The U.S. government has collected tens of billions of dollars of tariffs under the last two years but those levies are not being passed on to consumers.
Prices for goods rose by a sizeable 0.7 percent in October, the Labor Department said Wednesday. That was the biggest monthly jump since a 1 percent rise in March. But seventy percent of that was caused by the rise in energy prices and the rest by rising food costs. Take away food and energy and prices didn’t rise at all.
Perhaps more surprisingly, the pressure on business margins from tariffs that had shown up earlier this year continued to ease. Prices of materials and components for consumer goods have fallen dramatically and business margins have improved. Retail margins rose 0.8 percent in October.
Compared with a year ago, goods prices were down 0.6 percent. Excluding foods and energy, good prices are up 0.6 percent.
Overall inflation for goods and services was slightly higher than expected. The Producer Price Index rose 0.4 percent for the month, slightly exceeding expectations and reversing last months 0.3 percent decline. But there’s no sign inflation is accelerating. Prices are up just 1.1 percent for the year, a slow down from September’s 1.4 percent annual figure.
Tariffs are Taxes, Who Pays is Complicated
So who is paying for the tariffs? We know the U.S. government has collected over $60 billion in tariffs over the last 12 months, so it is clear that someone is footing the bill. But the pricing data do not support the often-repeated mantra that “tariffs are taxes on consumers.”
Tariffs are taxes, to be sure. But unlike a sales tax or a gas tax, consumers do not directly pay any tariffs. Tariffs are paid by importers, often large U.S. companies that are importing from their own foreign subsidiaries or foreign contractors. But businesses cannot raise their prices just because their costs or taxes go up. Sometimes they have to absorb the costs.
We have seen this recently with wages, which have been rising faster than inflation, which means labor costs are rising faster than prices. Similarly, the massive cut in corporate taxes enacted at the end of 2017 did not automatically translate into businesses slashing prices because their tax costs had fallen.

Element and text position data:

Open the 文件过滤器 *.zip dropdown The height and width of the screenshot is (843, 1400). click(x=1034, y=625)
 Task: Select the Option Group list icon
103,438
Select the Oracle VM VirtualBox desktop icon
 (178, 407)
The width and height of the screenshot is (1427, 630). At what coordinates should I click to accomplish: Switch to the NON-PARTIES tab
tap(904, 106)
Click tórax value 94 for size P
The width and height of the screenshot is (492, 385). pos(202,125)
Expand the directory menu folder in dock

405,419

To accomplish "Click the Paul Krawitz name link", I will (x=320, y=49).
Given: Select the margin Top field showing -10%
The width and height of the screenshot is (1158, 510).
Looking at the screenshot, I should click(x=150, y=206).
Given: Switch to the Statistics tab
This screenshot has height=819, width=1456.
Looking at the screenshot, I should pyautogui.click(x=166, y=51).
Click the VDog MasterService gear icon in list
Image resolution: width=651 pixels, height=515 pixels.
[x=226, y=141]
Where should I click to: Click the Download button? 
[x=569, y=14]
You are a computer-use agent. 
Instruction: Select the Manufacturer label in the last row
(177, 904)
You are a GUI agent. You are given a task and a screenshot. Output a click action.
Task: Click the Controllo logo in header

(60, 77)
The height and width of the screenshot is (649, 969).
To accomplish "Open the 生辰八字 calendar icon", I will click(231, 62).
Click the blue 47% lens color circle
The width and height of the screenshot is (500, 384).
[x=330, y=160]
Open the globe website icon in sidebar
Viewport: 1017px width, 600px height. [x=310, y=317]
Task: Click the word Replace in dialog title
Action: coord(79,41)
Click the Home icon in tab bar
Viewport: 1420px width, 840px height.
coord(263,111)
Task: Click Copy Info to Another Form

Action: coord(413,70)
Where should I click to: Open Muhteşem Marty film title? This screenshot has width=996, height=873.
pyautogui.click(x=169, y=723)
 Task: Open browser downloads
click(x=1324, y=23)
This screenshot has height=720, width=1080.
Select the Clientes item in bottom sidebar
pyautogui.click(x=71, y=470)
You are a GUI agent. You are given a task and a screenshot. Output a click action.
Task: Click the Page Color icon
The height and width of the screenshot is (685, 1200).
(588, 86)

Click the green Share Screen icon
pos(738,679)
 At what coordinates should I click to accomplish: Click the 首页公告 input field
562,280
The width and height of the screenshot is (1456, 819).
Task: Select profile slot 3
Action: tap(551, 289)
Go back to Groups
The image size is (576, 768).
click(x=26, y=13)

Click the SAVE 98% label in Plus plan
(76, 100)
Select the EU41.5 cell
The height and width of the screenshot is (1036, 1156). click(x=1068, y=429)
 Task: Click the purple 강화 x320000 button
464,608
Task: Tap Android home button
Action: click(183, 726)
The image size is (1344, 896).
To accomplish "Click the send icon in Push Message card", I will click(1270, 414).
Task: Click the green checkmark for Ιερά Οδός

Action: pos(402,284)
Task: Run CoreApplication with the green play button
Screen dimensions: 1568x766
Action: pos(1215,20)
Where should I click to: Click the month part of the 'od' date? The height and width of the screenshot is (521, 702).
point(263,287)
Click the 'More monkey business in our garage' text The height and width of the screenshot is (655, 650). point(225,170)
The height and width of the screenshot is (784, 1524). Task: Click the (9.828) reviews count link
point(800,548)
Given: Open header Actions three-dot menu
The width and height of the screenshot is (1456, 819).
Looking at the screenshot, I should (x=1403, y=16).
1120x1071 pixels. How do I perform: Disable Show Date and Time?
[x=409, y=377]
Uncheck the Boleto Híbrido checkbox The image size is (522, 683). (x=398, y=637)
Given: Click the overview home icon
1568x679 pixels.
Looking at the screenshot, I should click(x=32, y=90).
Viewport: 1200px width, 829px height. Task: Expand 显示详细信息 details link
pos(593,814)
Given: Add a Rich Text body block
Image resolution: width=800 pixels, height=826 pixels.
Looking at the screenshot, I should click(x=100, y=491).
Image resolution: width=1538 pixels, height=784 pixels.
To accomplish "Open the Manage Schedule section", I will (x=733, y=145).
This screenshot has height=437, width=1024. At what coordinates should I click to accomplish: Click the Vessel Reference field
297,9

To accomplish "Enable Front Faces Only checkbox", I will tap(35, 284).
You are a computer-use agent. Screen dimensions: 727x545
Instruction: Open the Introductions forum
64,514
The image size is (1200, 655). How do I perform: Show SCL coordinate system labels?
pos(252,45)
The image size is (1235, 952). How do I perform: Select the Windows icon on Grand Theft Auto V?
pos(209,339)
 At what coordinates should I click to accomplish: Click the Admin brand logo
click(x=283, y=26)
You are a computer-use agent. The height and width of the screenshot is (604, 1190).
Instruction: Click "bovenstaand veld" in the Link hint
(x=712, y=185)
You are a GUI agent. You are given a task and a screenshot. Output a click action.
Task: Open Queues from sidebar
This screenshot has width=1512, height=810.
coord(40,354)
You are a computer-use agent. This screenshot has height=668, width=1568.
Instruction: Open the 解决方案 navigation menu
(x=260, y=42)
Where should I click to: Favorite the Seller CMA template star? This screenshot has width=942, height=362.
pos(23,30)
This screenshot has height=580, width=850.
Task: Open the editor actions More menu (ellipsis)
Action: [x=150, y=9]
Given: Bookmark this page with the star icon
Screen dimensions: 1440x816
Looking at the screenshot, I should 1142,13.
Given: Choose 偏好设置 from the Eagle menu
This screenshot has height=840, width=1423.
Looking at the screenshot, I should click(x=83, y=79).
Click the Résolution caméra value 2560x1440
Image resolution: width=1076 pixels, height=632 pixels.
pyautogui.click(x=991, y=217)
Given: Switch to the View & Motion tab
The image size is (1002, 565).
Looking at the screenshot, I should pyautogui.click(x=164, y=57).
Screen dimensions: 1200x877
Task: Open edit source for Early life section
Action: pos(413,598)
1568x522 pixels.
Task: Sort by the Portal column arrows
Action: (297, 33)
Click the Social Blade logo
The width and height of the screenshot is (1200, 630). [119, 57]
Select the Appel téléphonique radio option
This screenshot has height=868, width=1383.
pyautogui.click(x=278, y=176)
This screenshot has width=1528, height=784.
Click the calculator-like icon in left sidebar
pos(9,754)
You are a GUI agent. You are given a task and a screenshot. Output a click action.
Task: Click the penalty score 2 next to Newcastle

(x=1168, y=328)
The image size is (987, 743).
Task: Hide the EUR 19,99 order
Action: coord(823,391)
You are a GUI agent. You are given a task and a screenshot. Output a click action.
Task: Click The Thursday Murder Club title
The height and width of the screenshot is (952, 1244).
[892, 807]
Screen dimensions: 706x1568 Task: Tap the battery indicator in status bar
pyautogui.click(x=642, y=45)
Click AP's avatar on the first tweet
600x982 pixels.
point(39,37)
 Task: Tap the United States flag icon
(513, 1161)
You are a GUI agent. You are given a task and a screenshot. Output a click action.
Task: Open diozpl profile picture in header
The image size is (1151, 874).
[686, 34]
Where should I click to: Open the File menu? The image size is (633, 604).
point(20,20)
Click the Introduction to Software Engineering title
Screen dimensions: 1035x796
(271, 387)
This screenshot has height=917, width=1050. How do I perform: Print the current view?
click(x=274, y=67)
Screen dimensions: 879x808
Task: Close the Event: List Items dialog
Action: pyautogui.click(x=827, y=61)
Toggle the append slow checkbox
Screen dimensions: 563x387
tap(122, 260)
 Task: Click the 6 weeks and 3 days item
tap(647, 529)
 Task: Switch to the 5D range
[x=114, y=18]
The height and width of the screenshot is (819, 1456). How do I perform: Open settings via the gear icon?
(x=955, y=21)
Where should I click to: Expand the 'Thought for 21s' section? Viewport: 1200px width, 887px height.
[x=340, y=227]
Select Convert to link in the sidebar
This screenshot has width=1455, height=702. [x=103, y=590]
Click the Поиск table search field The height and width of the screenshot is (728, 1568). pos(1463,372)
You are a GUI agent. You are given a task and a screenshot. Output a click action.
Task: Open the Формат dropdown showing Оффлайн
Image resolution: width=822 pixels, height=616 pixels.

Exercise task 1:
Decide whether each statement below agrees with the passage on tariffs and prices: (a) Retail margins rose 0.8 percent in October. (b) Consumers pay tariffs directly, the way they pay a sales tax. (c) Compared with a year ago, goods prices were up 0.6 percent. For each, answer yes or no and quote the words of the passage that decide it.
Exercise task 2:
Rewrite the stretch of the passage on tariffs and prices from "Perhaps more surprisingly, the" through "percent in October.", changing "components" to "parts".
Exercise task 3:
Write what follows the last sentence of the passage on tariffs and prices.

Right answer 1:
(a) Yes: "Retail margins rose 0.8 percent in October."
(b) No: "consumers do not directly pay any tariffs."
(c) No: "Compared with a year ago, goods prices were down 0.6 percent."

Right answer 2:
Perhaps more surprisingly, the pressure on business margins from tariffs that had shown up earlier this year continued to ease. Prices of materials and parts for consumer goods have fallen dramatically and business margins have improved. Retail margins rose 0.8 percent in October.

Right answer 3:
In addition, the Chinese currency has depreciated over the past year, which makes imports from China less expensive. And there is anecdotal evidence that Chinese manufacturers are slashing prices in an attempt to hold on to market share in the U.S.
“We have put 25 percent on $250 billion of Chinese goods coming into our country, including $50 billion of high technology equipment. You haven’t seen any, or virtually any, price increase,” President Trump said this summer. “Because what China does is they subsidize their companies because they want to keep people working and they want to stay competitive.”
No Inflation Despite Tariffs
What both the Producer Price Index, which measures prices received by businesses, and the better known Consumer Price Index have been suggesting over the last year or so is that tariffs have not had a very big impact on prices in the U.S. That should not be very surprising. The metals tariffs have led to U.S. metals producers expanding capacity, which reduces the impact of taxes on imported metals. And a ten percent tariff on $200 billion of goods in our $20.5 trillion economy amounts to a 0.1 percent tax.
When the San Francisco Federal Reserve estimated the effect of tariffs on prices, they came to the conclusion that it had a 0.1 percent impact. But that may exaggerate the effect on consumers if businesses cannot pass on the cost of tariffs.
Durable goods, products purchased by consumers and businesses that are expected to last three years or more, are a good place to look for signs of metals tariff-led inflation. The producer-price data shows that prices of raw materials used in durable fell 1.2 percent in October, and has now fallen in six out of the last seven months. Compared with a year ago, prices are down a staggering 5.8 percent. Components for durable goods, the prices of parts that go into durables, were flat in October and are up just half a percentage point compared with a year ago. “Final demand” consumer durable good prices–those that get reflected on store shelves–fell 0.2 percent in October, the second consecutive monthly decline, and are up just eight-tenths of a percentage point compared with a year ago.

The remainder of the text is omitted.